▶ _WHAT YOU HAVE TO DO_: Write the entries below out again in full. Match every character.

▶ _THE RECORDS_:
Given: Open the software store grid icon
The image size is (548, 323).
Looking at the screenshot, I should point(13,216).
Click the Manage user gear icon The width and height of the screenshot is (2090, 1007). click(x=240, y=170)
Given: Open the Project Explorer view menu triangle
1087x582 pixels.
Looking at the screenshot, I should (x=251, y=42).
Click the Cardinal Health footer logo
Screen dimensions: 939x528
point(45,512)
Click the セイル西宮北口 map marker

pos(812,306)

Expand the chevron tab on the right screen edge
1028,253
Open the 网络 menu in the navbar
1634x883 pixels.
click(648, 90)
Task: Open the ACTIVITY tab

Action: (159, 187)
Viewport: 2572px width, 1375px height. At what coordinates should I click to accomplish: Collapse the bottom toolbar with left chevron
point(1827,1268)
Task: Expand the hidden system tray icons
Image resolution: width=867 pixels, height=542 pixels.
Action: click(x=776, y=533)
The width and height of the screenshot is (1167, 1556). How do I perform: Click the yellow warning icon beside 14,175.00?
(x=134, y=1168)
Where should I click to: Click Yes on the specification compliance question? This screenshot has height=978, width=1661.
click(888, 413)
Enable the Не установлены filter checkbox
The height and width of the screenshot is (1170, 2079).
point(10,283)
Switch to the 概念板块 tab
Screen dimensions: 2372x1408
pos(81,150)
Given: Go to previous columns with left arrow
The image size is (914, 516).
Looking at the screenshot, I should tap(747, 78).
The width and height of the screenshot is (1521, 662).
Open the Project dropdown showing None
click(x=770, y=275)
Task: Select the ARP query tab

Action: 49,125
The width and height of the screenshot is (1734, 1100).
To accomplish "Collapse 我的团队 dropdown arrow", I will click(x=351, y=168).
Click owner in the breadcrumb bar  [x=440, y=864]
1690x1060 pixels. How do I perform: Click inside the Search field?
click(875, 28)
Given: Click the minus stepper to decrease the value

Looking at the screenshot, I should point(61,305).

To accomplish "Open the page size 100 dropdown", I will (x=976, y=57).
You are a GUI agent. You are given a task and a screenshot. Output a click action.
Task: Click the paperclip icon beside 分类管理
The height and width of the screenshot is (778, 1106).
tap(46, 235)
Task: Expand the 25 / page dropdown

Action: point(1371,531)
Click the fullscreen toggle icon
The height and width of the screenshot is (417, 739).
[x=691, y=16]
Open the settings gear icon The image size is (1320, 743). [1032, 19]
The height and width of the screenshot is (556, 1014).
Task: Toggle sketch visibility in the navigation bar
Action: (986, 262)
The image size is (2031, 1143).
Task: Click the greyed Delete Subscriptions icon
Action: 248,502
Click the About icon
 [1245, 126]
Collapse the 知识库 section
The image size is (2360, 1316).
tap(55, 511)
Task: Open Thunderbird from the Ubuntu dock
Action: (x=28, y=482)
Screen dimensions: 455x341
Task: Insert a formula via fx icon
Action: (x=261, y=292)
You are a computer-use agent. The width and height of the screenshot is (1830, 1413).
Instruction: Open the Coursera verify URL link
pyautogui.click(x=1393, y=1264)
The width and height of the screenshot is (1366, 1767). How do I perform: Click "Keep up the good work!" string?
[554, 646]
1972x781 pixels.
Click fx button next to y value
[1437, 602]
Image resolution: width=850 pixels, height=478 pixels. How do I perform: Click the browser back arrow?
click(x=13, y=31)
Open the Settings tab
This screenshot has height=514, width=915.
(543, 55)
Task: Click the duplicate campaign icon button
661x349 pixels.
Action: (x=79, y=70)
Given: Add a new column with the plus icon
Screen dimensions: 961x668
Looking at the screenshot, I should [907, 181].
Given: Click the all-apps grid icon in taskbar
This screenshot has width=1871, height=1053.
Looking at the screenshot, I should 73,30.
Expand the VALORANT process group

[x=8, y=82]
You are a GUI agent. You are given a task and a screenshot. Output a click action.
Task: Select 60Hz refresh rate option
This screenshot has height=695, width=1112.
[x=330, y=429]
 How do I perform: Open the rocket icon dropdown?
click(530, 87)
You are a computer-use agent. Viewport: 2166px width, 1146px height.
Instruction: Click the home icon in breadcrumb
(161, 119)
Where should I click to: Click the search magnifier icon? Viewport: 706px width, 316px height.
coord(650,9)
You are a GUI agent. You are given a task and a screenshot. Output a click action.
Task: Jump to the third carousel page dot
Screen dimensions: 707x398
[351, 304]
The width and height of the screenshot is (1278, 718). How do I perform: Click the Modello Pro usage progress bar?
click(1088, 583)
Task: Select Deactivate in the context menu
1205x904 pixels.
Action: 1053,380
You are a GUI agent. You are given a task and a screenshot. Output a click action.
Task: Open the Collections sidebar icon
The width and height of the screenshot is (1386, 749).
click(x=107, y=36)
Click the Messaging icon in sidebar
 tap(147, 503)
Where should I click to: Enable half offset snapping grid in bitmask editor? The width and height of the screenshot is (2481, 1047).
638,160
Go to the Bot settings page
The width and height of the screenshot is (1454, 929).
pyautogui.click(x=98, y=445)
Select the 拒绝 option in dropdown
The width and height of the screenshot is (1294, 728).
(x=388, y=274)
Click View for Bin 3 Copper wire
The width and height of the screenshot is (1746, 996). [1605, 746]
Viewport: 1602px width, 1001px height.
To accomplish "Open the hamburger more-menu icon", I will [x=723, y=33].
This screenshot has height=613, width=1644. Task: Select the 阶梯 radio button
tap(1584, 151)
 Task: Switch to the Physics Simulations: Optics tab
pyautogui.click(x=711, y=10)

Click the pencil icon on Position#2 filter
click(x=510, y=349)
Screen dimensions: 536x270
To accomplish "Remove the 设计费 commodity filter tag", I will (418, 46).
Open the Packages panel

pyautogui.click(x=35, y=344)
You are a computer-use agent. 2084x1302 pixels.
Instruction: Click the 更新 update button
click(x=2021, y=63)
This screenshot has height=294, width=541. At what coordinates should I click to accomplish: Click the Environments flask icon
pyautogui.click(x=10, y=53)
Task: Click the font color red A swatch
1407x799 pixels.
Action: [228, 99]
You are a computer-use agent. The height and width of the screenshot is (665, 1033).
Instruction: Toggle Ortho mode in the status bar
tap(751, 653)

▶ _SOLUTION TO THIS TASK_:
Given: Open the software store grid icon
The image size is (548, 323).
Looking at the screenshot, I should point(13,216).
Click the Manage user gear icon The width and height of the screenshot is (2090, 1007). click(x=240, y=170)
Given: Open the Project Explorer view menu triangle
1087x582 pixels.
Looking at the screenshot, I should (x=251, y=42).
Click the Cardinal Health footer logo
Screen dimensions: 939x528
point(45,512)
Click the セイル西宮北口 map marker

pos(812,306)

Expand the chevron tab on the right screen edge
1028,253
Open the 网络 menu in the navbar
1634x883 pixels.
click(648, 90)
Task: Open the ACTIVITY tab

Action: (159, 187)
Viewport: 2572px width, 1375px height. At what coordinates should I click to accomplish: Collapse the bottom toolbar with left chevron
point(1827,1268)
Task: Expand the hidden system tray icons
Image resolution: width=867 pixels, height=542 pixels.
Action: click(x=776, y=533)
The width and height of the screenshot is (1167, 1556). How do I perform: Click the yellow warning icon beside 14,175.00?
(x=134, y=1168)
Where should I click to: Click Yes on the specification compliance question? This screenshot has height=978, width=1661.
click(888, 413)
Enable the Не установлены filter checkbox
The height and width of the screenshot is (1170, 2079).
point(10,283)
Switch to the 概念板块 tab
Screen dimensions: 2372x1408
pos(81,150)
Given: Go to previous columns with left arrow
The image size is (914, 516).
Looking at the screenshot, I should tap(747, 78).
The width and height of the screenshot is (1521, 662).
Open the Project dropdown showing None
click(x=770, y=275)
Task: Select the ARP query tab

Action: 49,125
The width and height of the screenshot is (1734, 1100).
To accomplish "Collapse 我的团队 dropdown arrow", I will click(x=351, y=168).
Click owner in the breadcrumb bar  [x=440, y=864]
1690x1060 pixels. How do I perform: Click inside the Search field?
click(875, 28)
Given: Click the minus stepper to decrease the value

Looking at the screenshot, I should point(61,305).

To accomplish "Open the page size 100 dropdown", I will (x=976, y=57).
You are a GUI agent. You are given a task and a screenshot. Output a click action.
Task: Click the paperclip icon beside 分类管理
The height and width of the screenshot is (778, 1106).
tap(46, 235)
Task: Expand the 25 / page dropdown

Action: point(1371,531)
Click the fullscreen toggle icon
The height and width of the screenshot is (417, 739).
[x=691, y=16]
Open the settings gear icon The image size is (1320, 743). [1032, 19]
The height and width of the screenshot is (556, 1014).
Task: Toggle sketch visibility in the navigation bar
Action: (986, 262)
The image size is (2031, 1143).
Task: Click the greyed Delete Subscriptions icon
Action: 248,502
Click the About icon
 [1245, 126]
Collapse the 知识库 section
The image size is (2360, 1316).
tap(55, 511)
Task: Open Thunderbird from the Ubuntu dock
Action: (x=28, y=482)
Screen dimensions: 455x341
Task: Insert a formula via fx icon
Action: (x=261, y=292)
You are a computer-use agent. The width and height of the screenshot is (1830, 1413).
Instruction: Open the Coursera verify URL link
pyautogui.click(x=1393, y=1264)
The width and height of the screenshot is (1366, 1767). How do I perform: Click "Keep up the good work!" string?
[554, 646]
1972x781 pixels.
Click fx button next to y value
[1437, 602]
Image resolution: width=850 pixels, height=478 pixels. How do I perform: Click the browser back arrow?
click(x=13, y=31)
Open the Settings tab
This screenshot has height=514, width=915.
(543, 55)
Task: Click the duplicate campaign icon button
661x349 pixels.
Action: (x=79, y=70)
Given: Add a new column with the plus icon
Screen dimensions: 961x668
Looking at the screenshot, I should [907, 181].
Given: Click the all-apps grid icon in taskbar
This screenshot has width=1871, height=1053.
Looking at the screenshot, I should 73,30.
Expand the VALORANT process group

[x=8, y=82]
You are a GUI agent. You are given a task and a screenshot. Output a click action.
Task: Select 60Hz refresh rate option
This screenshot has height=695, width=1112.
[x=330, y=429]
 How do I perform: Open the rocket icon dropdown?
click(530, 87)
You are a computer-use agent. Viewport: 2166px width, 1146px height.
Instruction: Click the home icon in breadcrumb
(161, 119)
Where should I click to: Click the search magnifier icon? Viewport: 706px width, 316px height.
coord(650,9)
You are a GUI agent. You are given a task and a screenshot. Output a click action.
Task: Jump to the third carousel page dot
Screen dimensions: 707x398
[351, 304]
The width and height of the screenshot is (1278, 718). How do I perform: Click the Modello Pro usage progress bar?
click(1088, 583)
Task: Select Deactivate in the context menu
1205x904 pixels.
Action: 1053,380
You are a GUI agent. You are given a task and a screenshot. Output a click action.
Task: Open the Collections sidebar icon
The width and height of the screenshot is (1386, 749).
click(x=107, y=36)
Click the Messaging icon in sidebar
 tap(147, 503)
Where should I click to: Enable half offset snapping grid in bitmask editor? The width and height of the screenshot is (2481, 1047).
638,160
Go to the Bot settings page
The width and height of the screenshot is (1454, 929).
pyautogui.click(x=98, y=445)
Select the 拒绝 option in dropdown
The width and height of the screenshot is (1294, 728).
(x=388, y=274)
Click View for Bin 3 Copper wire
The width and height of the screenshot is (1746, 996). [1605, 746]
Viewport: 1602px width, 1001px height.
To accomplish "Open the hamburger more-menu icon", I will [x=723, y=33].
This screenshot has height=613, width=1644. Task: Select the 阶梯 radio button
tap(1584, 151)
 Task: Switch to the Physics Simulations: Optics tab
pyautogui.click(x=711, y=10)

Click the pencil icon on Position#2 filter
click(x=510, y=349)
Screen dimensions: 536x270
To accomplish "Remove the 设计费 commodity filter tag", I will (418, 46).
Open the Packages panel

pyautogui.click(x=35, y=344)
You are a computer-use agent. 2084x1302 pixels.
Instruction: Click the 更新 update button
click(x=2021, y=63)
This screenshot has height=294, width=541. At what coordinates should I click to accomplish: Click the Environments flask icon
pyautogui.click(x=10, y=53)
Task: Click the font color red A swatch
1407x799 pixels.
Action: [228, 99]
You are a computer-use agent. The height and width of the screenshot is (665, 1033).
Instruction: Toggle Ortho mode in the status bar
tap(751, 653)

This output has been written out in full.